## [Yönergeler]
- A) Enflasyon yazısından "Aslında yansıdı ama" ile başlayıp "sesle dillendirmek gerekmektedir." ile biten bölümü, bu iki ifade de dahil olmak üzere, hiç değiştirmeden yazın.
- B) Enflasyon yazısında tüketici ve firmaların etkileneceği söylenen davranış türlerinin hepsini sıralayın.
- C) Enflasyon yazısına göre şu soruları cevaplayın:
(i) Resmi verilere göre tüketici fiyat endeksi mayıs ayında yüzde kaç arttı?
(ii) Üretici fiyatlarındaki yıllık artış ne kadar oldu?
(iii) Yazının tarihi nedir?

Veysel Ulusoy

Saklanan yanlış veri çok dava çeker

05 Haziran 2022 Pazar

Ülke ekonomi politikaları sağlıklı ve anlaşılır veri üzerine kurulur. Temel olarak para politikası ve maliye politikası içinde bir cadı kazanı misali etkileşime giren ekonomik ve diğer alandaki verilerin gözlenerek yönlerinin belirlenmesi ekonominin izlediği yola da ışık tutar.

Bu durum sadece hükümetin aldığı kararları değil, tüketici ve firmaların günümüz ve gelecekteki tüketim, tasarruf ve yatırım davranışlarını da etkileyecektir.

Tüm bunları sürekli vurgulamamızın nedenleri var tabii...

Daha iki gün önce açıklanan tüketici ve üretici fiyat değişimleri yani enflasyon oranları ile ilgili bu kapsamda gelişmeler var.

Gelişme derken bunu olumlu yöne çekmeyelim hemen. 

Öncelikle enflasyon oranlarını irdeleyelim. Tüketici fiyat endeksi dediğimiz halkın her an her yerde karşılaştığı fiyatlardaki değişim oranı resmi verilere göre mayıs ayında yüzde 3 değil 2.98 arttı ve yıllıkta yüzde 73’ü geçti.

Karar vericilerin karar verip sunduğu bu resmi (!) veri ekonomi alanında uzman olan herkesi şaşırttı diyebiliriz. Halkı da bu uzmanlar sınıfına koyduğumuzda, bizi yönetenler hariç tüm toplumun veri sunumunu şaşkınlıkla izlediğini vurgulayabiliriz.     

Üretici yani toptan eşya fiyatlarındaki artışı kimse tartışmasa da aylık olarak yüzde 8, yıllık olarak da yüzde 130’un üzerinde gerçekleşmiştir. Esasında önümüzdeki gün ve aylarda enflasyon ve hayat pahalılığının büyük resminin görüldüğü yer de tam burasıdır. Diğer bir ifadeyle, üretici fiyatları eninde sonunda raflara bire bir yansıyacaktır.

Aslında yansıdı ama bizden saklıyorlar... Ya da sakladıklarını zannediyorlar.

İşte tam da bu acemi saklama becerisinin toplumsal maliyetini ele almak gerekiyor artık...

Enflasyonu olduğundan düşük göstermek ve sunmak öncelikle bir etik sorundur. Bunun bir adım ötesindeki açıklamaya göre ise insanların emeğini çalmaktır. 

Artık bu sanal hırsızlığı yüksek sesle dillendirmek gerekmektedir. 

Hayatımız boyu zaten kısıtlı çalışma olanaklarına/zamana sahip bireyler olarak yaptığımız ve yapacağımız tasarruflarla gelecek kurma hayalinin bir avuç karar verici ve çıkar grubu tarafından talan edildiği nadir dönemlerden birini yaşıyoruz. Bu sanal hırsızlık o kadar açık ve seçik yapılıyor ki halk fakirleşirken bir yapı/grup inanılmaz boyutlarda servet birikimi yapıyor.

## [Gösterilen bilgiler]
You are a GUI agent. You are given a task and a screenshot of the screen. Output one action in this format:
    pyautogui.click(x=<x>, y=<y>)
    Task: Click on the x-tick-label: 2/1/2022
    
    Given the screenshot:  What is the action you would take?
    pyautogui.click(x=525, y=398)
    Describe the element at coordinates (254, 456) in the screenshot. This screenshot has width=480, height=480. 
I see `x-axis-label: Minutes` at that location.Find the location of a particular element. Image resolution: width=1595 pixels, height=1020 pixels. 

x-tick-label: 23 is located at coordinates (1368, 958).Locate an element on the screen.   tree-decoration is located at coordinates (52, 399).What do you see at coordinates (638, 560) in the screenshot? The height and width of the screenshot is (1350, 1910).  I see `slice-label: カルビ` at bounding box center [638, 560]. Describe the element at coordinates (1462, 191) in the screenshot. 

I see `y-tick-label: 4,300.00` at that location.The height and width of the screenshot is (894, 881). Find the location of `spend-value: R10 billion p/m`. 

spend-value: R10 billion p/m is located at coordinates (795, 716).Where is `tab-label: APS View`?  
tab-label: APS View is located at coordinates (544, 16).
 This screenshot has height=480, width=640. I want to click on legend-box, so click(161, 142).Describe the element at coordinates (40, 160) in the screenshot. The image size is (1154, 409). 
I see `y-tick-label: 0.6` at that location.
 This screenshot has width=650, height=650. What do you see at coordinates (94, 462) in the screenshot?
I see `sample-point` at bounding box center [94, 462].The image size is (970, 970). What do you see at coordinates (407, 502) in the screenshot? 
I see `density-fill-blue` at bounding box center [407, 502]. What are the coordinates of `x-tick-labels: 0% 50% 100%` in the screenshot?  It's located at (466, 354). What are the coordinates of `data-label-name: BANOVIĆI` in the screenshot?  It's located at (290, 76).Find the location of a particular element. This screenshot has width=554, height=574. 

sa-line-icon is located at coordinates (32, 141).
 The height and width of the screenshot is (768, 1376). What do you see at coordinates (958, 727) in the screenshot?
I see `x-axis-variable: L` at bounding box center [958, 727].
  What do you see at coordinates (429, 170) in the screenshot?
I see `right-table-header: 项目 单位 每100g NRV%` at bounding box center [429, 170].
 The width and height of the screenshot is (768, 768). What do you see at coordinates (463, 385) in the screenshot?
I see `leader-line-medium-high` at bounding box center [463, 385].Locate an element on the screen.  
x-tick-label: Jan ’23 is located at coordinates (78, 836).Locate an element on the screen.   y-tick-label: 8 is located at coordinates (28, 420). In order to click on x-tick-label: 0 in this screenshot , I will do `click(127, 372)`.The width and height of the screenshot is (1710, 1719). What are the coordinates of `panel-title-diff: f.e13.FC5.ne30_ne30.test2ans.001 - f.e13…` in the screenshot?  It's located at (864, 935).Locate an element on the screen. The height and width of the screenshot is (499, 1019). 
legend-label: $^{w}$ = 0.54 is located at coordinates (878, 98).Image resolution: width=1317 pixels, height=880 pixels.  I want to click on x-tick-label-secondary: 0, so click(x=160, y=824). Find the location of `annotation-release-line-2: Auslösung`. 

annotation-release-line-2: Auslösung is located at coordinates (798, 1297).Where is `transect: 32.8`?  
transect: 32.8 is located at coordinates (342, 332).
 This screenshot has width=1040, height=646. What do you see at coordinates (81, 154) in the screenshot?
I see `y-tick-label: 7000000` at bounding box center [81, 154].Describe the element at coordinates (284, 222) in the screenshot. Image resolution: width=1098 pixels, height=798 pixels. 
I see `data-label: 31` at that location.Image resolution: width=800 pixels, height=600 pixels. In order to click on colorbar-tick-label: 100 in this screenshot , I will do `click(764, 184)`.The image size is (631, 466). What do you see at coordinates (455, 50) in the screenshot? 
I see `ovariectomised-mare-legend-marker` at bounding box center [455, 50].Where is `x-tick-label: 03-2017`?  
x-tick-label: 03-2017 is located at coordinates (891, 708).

## [Alıştırma sonuçları]
- A)
Aslında yansıdı ama bizden saklıyorlar... Ya da sakladıklarını zannediyorlar.

İşte tam da bu acemi saklama becerisinin toplumsal maliyetini ele almak gerekiyor artık...

Enflasyonu olduğundan düşük göstermek ve sunmak öncelikle bir etik sorundur. Bunun bir adım ötesindeki açıklamaya göre ise insanların emeğini çalmaktır. 

Artık bu sanal hırsızlığı yüksek sesle dillendirmek gerekmektedir.

- B) tüketim, tasarruf, yatırım

- C)
(i) Yüzde 2.98
(ii) Yüzde 130'un üzerinde
(iii) 05 Haziran 2022 Pazar